Чудно было читать письмо. Я уже понял, что оно от Витьки Маркмана, «девочки в штанах». Он почти не изменился, только фамилию подновил.
— Ты что сюда забился, как сирота? — вспугнула меня материнская подруга Фира Евсеевна. Она стояла с пустым ведром на крыльце института. — Ну, во-первых, здравствуй!
— Здрасьте, дайте принесу, — сказал я, протягивая руку за ведром.
— Ничего, мне попутно… — засмеялась она.
Сортир и водопровод у нас во втором этаже, а живем мы в первом. С этим делом тоже беда. Иногда сторожихи запрут оба входа, и хоть на Пресню беги. Дом когда-то был богадельней. Потом в революцию устроили приют и сюда привезли мамашу и тетку, когда на Волге был знаменитый голод.

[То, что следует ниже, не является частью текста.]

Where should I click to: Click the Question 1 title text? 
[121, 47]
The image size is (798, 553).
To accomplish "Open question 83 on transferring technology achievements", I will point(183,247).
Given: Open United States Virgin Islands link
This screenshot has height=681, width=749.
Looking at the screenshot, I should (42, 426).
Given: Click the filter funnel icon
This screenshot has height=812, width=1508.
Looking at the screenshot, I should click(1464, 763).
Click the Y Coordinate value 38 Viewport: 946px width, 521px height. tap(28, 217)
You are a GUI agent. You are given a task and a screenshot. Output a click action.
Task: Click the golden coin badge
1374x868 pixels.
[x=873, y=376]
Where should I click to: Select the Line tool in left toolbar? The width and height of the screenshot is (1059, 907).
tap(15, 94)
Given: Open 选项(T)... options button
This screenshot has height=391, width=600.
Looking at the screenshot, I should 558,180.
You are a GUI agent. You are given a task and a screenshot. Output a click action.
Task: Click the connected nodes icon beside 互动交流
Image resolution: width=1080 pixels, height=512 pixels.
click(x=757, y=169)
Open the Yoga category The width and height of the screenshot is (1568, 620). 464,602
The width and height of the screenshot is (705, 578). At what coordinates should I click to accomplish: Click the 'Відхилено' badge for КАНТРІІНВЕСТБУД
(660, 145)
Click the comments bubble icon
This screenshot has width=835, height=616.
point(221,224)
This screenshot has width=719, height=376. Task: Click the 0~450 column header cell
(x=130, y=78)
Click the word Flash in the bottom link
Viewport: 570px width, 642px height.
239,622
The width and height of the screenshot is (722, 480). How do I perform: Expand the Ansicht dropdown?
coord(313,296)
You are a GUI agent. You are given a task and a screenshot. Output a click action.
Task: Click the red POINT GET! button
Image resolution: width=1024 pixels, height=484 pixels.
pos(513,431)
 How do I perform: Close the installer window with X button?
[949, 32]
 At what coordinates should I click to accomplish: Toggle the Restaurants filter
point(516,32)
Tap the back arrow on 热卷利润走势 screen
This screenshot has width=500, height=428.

Они тут росли, а потом тетка переехала к Егору Никитичу, а мамаше выделили комнатенку во втором этаже, и, когда сюда въехал НИИ, она дефилировала в халате и с ведрами, помойным и чистым, мимо научных автомобильщиков. Все ожидали, что ее переселят и она заберет меня в Москву. Но началась война. Мамаша выехала в Свердловск и комнату у нее отняли. С боем потом вернули другую, в первом этаже, сырую, длинную и слепую: окно в метре от сруба дворника.
Дверь была распахнута. Мать сидела на своем топчане. Гимнастерка висела на ней, как на новобранце. Далее в полутьме я разглядел, что лицо у нее невеселое.
— Что-нибудь случилось? — спросил.
— Сдалась мне эта Германия! — крикнула мать. Голос был капризный, какой-то деланный. Доставалось ей, колошматили в хвост и гриву. Вот она и неловкая, нерасторопная, хотя и не толстая.
— Ну и не езди! — сказал я.
— Не притворяйся! — взвизгнула мать. — Я знаю, ты хочешь меня выжить. Вы с отцом только и мечтаете меня выжить, чтобы я умерла на чужбине!..
Я прошел в комнату и сел на свой матрас. В отличие от мамашиного он лежит прямо на полу возле наружной стены.
— Успокойся, Гапа, — сказала Фира Евсеевна. Я не видел, как та вернулась, потому что комната разделена перегородкой на собственно комнату и кухню, которая одновременно прихожая. Перегородка не до самого потолка: две половины дощатого забора поверху связаны перекладиной.